Itinéraire et errance, pour dire à la fois que chacun des personnages, réels ou fictifs, sait ce qui le meut (l’instinct de (sur)vie) et ce qu’il ne veut pas, mais sans connaître pourtant les détails de son itinéraire, les repères tant intérieurs que géographiques. Ce qui les fait voyager (qui à pied, qui en voiture, train …) n’est pas un objectif à atteindre, mais bien quelque chose à fuir.
La mort … au fond.
Dans le roman « La route« , sur fond d’hiver nucléaire et de restes de sociétés humaines retournées à la barbarie, voire au cannibalisme, le père accompagné de son fils marche sans cesse vers un Sud hypothétiquement plus clair et plus chaud, plus clément. Il s’agit en tout cas de ne pas se laisser mourir sans rien faire.

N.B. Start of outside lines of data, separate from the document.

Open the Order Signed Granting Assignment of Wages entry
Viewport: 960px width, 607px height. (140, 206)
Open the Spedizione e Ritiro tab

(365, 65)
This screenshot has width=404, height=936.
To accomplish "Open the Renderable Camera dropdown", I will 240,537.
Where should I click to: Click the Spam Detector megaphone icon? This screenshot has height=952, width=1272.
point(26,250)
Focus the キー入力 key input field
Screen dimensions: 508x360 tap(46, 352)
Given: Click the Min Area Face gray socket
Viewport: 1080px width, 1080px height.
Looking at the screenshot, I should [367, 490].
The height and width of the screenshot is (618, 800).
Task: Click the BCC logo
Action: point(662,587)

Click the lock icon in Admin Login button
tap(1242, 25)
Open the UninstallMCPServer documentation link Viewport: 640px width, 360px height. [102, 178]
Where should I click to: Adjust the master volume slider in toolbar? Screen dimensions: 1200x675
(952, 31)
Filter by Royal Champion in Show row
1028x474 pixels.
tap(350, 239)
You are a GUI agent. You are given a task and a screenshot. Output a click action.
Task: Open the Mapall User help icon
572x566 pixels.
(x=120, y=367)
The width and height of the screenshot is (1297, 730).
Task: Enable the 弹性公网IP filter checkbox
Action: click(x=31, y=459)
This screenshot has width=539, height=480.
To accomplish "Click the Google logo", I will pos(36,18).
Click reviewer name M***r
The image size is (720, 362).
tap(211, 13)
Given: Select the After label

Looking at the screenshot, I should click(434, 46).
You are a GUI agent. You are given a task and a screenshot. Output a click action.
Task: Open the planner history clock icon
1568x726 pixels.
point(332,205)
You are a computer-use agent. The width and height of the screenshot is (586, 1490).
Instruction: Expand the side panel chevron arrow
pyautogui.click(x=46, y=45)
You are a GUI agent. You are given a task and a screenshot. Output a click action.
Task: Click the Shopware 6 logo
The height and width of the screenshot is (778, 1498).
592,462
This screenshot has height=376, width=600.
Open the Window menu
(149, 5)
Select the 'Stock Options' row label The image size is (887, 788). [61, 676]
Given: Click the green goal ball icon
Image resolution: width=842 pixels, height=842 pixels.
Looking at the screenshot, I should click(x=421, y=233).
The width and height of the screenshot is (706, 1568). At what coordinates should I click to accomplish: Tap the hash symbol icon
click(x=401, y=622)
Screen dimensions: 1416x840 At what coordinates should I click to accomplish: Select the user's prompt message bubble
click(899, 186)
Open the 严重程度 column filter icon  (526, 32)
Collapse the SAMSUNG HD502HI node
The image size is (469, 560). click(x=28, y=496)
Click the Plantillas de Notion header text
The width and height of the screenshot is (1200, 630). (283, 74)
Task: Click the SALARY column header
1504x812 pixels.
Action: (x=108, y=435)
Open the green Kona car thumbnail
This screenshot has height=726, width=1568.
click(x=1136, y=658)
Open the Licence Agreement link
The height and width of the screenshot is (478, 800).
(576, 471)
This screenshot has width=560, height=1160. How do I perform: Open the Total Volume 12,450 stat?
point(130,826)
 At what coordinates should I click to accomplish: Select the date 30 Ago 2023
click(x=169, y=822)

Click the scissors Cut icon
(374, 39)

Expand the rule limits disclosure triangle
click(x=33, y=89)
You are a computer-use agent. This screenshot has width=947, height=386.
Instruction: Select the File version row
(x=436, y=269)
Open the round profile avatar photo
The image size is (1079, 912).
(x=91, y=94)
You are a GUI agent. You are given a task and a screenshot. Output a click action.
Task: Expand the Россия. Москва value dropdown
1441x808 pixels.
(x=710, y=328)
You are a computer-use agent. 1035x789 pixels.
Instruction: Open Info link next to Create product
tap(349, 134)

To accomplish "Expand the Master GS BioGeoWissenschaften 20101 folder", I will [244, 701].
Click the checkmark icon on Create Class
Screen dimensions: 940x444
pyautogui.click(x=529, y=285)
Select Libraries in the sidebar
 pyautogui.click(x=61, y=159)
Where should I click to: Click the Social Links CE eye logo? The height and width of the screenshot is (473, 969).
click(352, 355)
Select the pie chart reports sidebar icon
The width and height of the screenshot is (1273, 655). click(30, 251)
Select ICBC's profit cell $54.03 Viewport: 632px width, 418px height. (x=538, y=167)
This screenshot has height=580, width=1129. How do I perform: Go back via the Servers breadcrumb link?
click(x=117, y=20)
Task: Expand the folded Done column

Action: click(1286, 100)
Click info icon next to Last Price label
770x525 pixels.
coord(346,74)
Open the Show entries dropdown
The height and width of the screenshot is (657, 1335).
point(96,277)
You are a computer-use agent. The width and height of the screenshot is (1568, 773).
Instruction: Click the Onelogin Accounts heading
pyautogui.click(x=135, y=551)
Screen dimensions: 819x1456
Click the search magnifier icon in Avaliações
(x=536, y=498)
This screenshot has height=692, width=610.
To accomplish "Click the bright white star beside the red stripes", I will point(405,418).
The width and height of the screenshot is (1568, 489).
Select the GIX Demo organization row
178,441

Dans « Into the Wild« , le journaliste retrace l’itinéraire et les rencontres d’un jeune étudiant américain promis à un bel avenir – comme on dit – … dont il ne veut pas. Il fuit le matérialisme, la société de consommation, et ses parents, la mort lente et sûre de l’esprit, de l’âme au milieu de gens davantage concernés par les dernières technologies, les programmes télé, la réalisation d’un rêve américain déjà bien détourné de son sens originel. Il veut se débrouiller seul et se barre au volant d’une vieille guimbarde (qu’il perdra vite lors d’une inondation), un petit peu d’argent pour parer aux urgences et tout ce qu’il estime nécessaire à sa survie (5kg de riz et un fusil …). Au gré de ses pas et de ses rencontres, il apprendra à travailler le cuir, reconnaître les plantes comestibles, se fera un petit trip en canoë, offrira ses services dans une ferme puis se mettra en tête de s’installer seul dans un coin perdu de l’Alaska … où il trouvera la mort.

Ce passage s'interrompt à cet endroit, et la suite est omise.